On April 16th, the skeletons of 12 teenage girls were found in a desert field east of Ciudad Juárez. The discovery was only the latest addition to the city's now notorious body count. The U.S.-Mexico drug war, formally waged since 2006, has turned this border city into the so-called "murder capital of the world." But, as early as 1993, Juárez had already become known as the place where girls and women ended up dead. Official estimates put the number of "femicides" around 400, and not a single one of them has resulted in a conclusive investigation or conviction.
Mexico City journalist Sergio González Rodríguez, a former arts critic, began writing about the murders in 1996, resulting in two landmark books — 2000's Hombre sin cabeza and 2006's Huesos en el desierto — that earned him death threats, a government ban by the State of Chihuahua, and cameos in novels by Roberto Bolaño and Javier Marias. His first book to be published in English, The Femicide Machine (reviewed here for the Los Angeles Review of Books by Mary Cuddehe) connects the serial killings of women in Juárez not only to drug traffickers and criminal gangs but also to what he describes as the "machines" of global capitalism that make these killings possible: war machines, police machines, economic machines, manufacturing machines, security machines, among others.
I invited Sergio to have an email conversation with me about these issues. The following is a transcript of our correspondence, which I've translated from the Spanish.
JOSH KUN: Why don't we start with the most important question: are you in Mexico? Are you OK? Did the earthquake affect you at all?
SERGIO GONZÁLEZ RODRIGUEZ: Yes, all is well, yesterday's earthquake gave me a scare, but thankfully nothing more.

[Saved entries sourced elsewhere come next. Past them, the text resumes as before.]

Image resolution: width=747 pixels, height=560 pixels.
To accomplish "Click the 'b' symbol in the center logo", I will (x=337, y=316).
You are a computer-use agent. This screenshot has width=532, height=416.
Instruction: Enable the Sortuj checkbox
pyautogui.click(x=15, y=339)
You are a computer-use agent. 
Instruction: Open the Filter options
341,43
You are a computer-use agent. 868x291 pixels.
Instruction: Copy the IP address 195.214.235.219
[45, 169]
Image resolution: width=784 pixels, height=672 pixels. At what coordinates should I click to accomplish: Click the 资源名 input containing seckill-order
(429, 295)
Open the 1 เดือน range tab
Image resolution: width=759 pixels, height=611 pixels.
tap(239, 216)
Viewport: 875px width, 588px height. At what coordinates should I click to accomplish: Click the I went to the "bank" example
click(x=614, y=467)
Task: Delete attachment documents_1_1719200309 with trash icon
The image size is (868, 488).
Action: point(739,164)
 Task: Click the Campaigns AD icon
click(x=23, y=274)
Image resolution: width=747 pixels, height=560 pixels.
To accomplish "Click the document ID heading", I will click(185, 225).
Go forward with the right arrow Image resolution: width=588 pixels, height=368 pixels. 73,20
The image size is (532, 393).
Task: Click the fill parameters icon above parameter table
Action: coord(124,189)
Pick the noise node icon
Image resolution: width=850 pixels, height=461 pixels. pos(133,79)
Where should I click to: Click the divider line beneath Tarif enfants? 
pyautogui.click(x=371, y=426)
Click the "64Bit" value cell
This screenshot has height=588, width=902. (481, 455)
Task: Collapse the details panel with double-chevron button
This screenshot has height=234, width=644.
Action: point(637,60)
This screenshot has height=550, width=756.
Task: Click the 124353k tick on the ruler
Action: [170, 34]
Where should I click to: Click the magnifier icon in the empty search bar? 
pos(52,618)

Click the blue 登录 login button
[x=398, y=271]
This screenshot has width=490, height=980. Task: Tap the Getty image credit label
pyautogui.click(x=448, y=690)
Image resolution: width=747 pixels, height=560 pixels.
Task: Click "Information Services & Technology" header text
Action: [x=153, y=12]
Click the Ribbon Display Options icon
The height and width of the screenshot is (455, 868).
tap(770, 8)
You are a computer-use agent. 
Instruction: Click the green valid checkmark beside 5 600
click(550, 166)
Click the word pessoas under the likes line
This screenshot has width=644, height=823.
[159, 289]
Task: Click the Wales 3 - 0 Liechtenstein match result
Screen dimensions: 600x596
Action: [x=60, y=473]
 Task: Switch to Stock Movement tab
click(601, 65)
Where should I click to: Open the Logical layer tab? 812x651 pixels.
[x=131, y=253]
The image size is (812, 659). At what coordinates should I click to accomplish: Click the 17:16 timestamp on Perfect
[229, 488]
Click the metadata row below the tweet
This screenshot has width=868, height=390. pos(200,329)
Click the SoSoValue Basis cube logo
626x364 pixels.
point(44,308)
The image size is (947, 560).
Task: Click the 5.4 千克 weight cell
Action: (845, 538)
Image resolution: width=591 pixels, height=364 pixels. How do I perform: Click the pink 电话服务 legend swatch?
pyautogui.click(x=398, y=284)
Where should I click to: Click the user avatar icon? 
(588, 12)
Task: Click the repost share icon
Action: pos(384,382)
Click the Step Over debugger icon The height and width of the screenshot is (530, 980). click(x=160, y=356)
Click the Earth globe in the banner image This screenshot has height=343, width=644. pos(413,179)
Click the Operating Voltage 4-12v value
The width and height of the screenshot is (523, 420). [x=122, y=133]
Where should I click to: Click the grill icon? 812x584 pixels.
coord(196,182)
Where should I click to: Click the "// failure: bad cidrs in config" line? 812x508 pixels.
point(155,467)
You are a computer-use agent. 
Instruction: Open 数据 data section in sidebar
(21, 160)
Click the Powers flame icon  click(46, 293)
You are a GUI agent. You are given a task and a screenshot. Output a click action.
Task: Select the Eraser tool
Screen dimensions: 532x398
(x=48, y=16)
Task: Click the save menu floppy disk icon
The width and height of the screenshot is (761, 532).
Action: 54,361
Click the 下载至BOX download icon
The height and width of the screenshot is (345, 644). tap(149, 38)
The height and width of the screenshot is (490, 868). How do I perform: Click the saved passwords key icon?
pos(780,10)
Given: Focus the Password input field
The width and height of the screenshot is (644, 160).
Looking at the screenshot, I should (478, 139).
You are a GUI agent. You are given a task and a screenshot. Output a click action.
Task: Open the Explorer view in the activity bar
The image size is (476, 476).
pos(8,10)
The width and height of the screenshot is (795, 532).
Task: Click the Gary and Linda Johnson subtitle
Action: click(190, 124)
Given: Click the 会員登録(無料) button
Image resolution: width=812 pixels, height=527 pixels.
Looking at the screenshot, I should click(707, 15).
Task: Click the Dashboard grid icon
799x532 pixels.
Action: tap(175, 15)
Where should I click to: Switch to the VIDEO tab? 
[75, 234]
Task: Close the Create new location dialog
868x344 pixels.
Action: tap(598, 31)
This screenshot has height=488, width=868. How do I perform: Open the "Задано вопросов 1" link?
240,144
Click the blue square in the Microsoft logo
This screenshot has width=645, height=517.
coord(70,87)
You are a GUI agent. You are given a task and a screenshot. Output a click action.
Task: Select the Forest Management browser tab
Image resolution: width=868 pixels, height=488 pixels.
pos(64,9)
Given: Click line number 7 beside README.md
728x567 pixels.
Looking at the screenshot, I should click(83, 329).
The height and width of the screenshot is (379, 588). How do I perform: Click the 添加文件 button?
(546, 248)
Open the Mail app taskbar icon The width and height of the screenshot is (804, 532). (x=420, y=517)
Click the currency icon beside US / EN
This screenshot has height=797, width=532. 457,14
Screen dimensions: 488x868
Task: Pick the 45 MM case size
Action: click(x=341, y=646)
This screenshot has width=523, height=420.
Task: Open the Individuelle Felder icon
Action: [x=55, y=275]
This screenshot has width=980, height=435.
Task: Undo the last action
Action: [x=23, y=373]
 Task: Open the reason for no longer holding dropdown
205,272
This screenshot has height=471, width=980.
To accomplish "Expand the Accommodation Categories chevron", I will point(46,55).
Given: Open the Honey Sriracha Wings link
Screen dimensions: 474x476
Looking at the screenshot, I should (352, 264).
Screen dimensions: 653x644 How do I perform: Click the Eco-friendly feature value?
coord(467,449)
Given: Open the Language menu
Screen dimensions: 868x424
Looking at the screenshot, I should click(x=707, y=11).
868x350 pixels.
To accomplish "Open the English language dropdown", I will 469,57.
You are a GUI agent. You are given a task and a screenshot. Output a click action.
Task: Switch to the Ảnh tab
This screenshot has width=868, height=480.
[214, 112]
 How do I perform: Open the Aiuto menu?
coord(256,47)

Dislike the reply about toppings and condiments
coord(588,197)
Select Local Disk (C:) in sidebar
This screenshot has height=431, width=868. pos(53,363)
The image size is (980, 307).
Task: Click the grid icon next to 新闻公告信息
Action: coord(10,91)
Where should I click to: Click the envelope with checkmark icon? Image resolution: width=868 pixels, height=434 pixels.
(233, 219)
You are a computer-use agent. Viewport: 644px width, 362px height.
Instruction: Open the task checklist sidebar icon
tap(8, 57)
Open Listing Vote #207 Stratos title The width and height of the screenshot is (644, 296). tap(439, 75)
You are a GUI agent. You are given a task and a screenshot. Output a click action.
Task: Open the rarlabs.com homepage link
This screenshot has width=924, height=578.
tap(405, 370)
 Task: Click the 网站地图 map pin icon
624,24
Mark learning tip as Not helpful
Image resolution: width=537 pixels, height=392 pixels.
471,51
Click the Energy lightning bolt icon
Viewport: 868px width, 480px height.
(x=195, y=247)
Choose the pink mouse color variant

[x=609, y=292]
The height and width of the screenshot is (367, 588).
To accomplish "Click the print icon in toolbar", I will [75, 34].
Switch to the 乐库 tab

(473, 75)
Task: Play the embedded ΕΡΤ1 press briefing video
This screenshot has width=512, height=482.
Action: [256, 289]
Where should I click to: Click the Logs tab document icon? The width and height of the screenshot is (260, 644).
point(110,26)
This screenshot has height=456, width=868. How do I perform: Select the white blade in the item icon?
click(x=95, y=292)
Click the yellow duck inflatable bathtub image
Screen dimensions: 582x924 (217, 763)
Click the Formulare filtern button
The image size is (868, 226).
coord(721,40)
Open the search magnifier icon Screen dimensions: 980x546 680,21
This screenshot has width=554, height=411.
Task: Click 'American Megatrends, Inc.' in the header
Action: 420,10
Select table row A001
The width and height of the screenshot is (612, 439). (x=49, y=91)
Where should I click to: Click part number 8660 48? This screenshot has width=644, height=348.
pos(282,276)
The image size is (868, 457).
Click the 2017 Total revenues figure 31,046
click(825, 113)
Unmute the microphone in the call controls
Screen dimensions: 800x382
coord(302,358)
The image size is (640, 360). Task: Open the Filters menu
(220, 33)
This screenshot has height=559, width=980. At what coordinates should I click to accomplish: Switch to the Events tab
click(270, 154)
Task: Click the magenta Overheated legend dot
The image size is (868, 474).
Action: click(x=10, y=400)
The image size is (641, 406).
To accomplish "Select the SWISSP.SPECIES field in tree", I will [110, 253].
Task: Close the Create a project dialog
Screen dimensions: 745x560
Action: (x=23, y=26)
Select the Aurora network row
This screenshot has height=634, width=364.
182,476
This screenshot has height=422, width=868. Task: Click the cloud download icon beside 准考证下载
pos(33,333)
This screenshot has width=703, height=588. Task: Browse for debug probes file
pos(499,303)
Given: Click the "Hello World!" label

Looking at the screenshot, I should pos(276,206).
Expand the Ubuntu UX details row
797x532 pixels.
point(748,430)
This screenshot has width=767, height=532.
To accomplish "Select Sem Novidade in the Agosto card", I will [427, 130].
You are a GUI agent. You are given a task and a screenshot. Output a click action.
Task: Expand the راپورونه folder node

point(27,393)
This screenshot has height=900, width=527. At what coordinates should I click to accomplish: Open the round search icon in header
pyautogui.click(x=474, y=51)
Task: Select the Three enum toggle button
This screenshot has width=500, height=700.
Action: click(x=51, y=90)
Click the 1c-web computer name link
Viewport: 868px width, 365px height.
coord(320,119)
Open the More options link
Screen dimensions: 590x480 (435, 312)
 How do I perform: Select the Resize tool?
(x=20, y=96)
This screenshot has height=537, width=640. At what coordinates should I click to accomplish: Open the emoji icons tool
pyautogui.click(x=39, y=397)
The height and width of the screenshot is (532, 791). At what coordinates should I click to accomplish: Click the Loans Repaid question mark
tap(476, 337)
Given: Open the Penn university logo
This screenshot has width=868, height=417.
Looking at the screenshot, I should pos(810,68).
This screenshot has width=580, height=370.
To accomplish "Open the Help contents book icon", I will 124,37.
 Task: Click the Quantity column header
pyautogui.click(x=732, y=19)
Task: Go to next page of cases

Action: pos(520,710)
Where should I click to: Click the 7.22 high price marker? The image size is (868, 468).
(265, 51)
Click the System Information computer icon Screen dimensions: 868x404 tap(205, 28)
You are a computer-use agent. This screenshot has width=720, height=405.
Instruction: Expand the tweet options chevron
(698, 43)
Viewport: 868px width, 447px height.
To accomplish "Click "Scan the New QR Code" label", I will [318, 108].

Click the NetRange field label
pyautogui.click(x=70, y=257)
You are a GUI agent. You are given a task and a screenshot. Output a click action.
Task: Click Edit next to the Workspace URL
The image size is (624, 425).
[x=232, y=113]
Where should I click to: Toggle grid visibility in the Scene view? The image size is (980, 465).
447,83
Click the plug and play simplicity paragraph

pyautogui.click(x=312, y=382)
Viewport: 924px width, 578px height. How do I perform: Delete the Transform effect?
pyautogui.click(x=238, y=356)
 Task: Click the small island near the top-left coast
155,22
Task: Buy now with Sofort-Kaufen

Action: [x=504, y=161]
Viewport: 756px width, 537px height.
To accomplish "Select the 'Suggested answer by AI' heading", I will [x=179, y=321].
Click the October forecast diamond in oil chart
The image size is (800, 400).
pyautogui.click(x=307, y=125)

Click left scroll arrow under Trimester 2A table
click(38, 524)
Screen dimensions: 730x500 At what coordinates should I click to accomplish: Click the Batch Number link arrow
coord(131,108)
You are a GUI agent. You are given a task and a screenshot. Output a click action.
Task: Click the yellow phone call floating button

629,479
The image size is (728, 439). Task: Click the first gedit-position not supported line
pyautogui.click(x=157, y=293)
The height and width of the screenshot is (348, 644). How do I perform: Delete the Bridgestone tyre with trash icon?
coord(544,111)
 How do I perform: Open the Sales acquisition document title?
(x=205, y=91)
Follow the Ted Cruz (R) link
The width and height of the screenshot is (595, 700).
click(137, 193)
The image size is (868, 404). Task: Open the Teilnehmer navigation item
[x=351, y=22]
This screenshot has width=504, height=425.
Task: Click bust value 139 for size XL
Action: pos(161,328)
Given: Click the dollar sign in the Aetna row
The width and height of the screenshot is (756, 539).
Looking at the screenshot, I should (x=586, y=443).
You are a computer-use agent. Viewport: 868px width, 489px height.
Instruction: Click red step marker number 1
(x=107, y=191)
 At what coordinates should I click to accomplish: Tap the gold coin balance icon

JK: Before the earthquake, on the very same day, news broke of a car bomb in Tamaulipas outside the offices of a local newspaper, another act of violence in a week full of violence (deaths in Saltillo, deaths in Guerrero, the narco-blockades in Guadalajara). Is there a moment when you find yourself saying, this is just one more — just another act of violence, just one more example? Is violence now so common, so part of the fabric of daily life in Mexico, that it has stopped affecting people? Or does each death, each murder, each kidnapping, still stand as an assault, a tragedy, a motivation to take action?